» **EXERCISE DETAILS**
Look through the entries below, please, and copy every line with the word "Select".

» **DATA SECTION**
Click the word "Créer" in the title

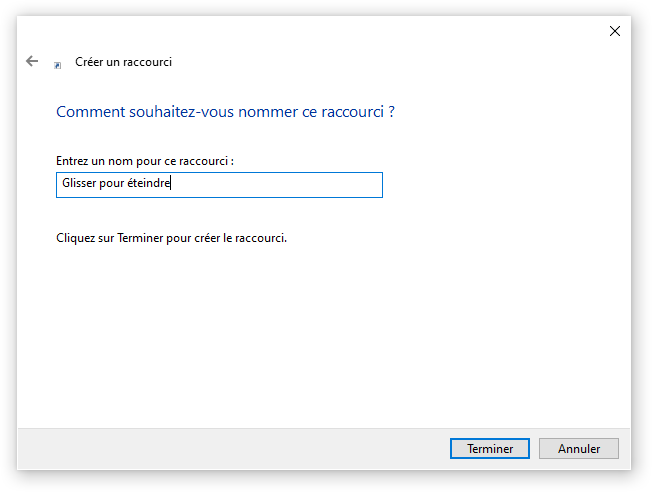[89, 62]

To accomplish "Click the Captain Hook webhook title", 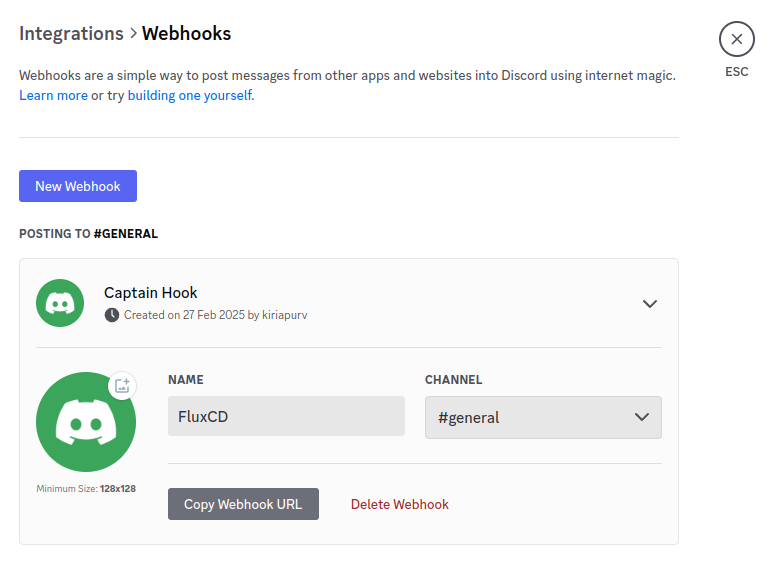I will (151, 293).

...

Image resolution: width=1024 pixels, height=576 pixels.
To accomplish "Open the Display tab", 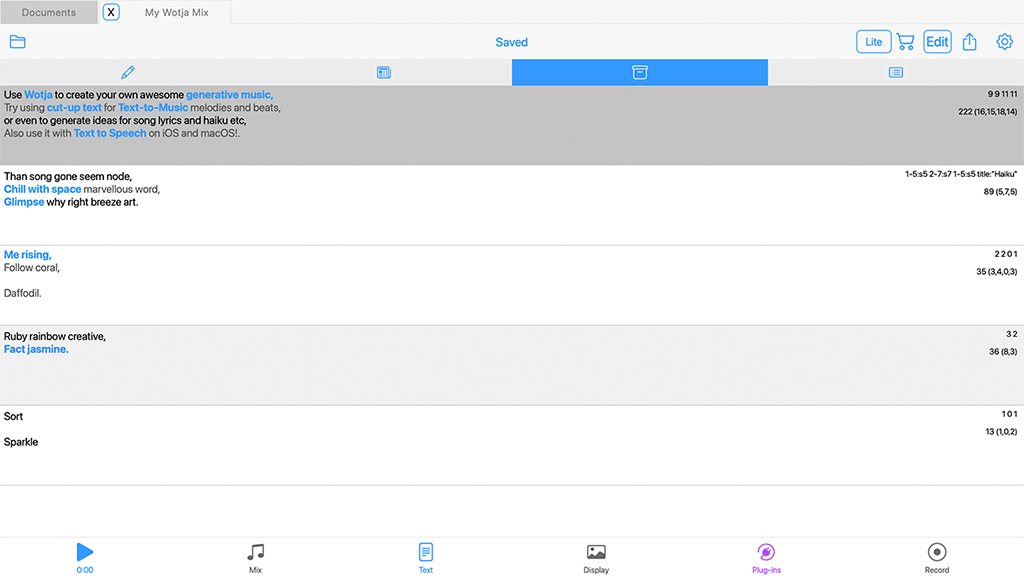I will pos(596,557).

* * *

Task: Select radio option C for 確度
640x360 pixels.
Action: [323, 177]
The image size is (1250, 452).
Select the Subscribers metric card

» **ANSWER SECTION**
Task: Select radio option C for 確度
Select the Subscribers metric card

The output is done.